Print word for word the records from the line containing "Task: Click the 保护 (Protect) toolbar icon" through the end.

BEGIN Exercise data

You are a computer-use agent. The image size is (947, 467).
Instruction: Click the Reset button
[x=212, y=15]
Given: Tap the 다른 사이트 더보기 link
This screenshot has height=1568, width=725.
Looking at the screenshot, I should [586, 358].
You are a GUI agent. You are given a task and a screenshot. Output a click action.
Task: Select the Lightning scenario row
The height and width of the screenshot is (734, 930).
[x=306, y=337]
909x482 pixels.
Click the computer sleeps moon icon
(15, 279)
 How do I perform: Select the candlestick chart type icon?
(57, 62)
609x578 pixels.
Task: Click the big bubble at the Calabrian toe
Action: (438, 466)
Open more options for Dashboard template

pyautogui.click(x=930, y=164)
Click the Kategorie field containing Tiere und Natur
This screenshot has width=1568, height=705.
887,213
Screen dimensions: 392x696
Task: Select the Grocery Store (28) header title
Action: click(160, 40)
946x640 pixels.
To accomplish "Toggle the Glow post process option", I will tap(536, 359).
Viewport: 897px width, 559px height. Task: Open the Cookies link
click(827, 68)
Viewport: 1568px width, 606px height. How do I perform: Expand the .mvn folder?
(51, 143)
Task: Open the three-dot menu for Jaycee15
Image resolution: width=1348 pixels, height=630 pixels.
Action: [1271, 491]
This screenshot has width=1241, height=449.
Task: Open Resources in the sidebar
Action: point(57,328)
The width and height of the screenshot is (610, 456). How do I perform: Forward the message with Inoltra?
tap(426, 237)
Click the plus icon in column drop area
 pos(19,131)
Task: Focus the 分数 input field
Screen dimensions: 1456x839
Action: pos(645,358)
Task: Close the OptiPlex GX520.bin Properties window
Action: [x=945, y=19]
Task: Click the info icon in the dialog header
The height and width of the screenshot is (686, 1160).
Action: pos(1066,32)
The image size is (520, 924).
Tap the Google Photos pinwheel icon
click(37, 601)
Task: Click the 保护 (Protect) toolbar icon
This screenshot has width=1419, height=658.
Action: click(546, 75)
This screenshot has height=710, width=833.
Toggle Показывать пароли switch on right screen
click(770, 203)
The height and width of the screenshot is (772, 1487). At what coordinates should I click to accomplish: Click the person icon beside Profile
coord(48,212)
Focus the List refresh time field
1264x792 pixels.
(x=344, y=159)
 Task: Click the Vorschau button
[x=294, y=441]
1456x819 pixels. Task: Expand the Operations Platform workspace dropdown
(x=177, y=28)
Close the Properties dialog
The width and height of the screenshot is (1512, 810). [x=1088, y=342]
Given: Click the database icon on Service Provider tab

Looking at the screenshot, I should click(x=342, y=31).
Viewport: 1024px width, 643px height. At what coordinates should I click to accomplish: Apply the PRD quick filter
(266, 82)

END Exercise data

Exercise answer ▸
Task: Click the 保护 (Protect) toolbar icon
This screenshot has width=1419, height=658.
Action: click(546, 75)
This screenshot has height=710, width=833.
Toggle Показывать пароли switch on right screen
click(770, 203)
The height and width of the screenshot is (772, 1487). At what coordinates should I click to accomplish: Click the person icon beside Profile
coord(48,212)
Focus the List refresh time field
1264x792 pixels.
(x=344, y=159)
 Task: Click the Vorschau button
[x=294, y=441]
1456x819 pixels. Task: Expand the Operations Platform workspace dropdown
(x=177, y=28)
Close the Properties dialog
The width and height of the screenshot is (1512, 810). [x=1088, y=342]
Given: Click the database icon on Service Provider tab

Looking at the screenshot, I should click(x=342, y=31).
Viewport: 1024px width, 643px height. At what coordinates should I click to accomplish: Apply the PRD quick filter
(266, 82)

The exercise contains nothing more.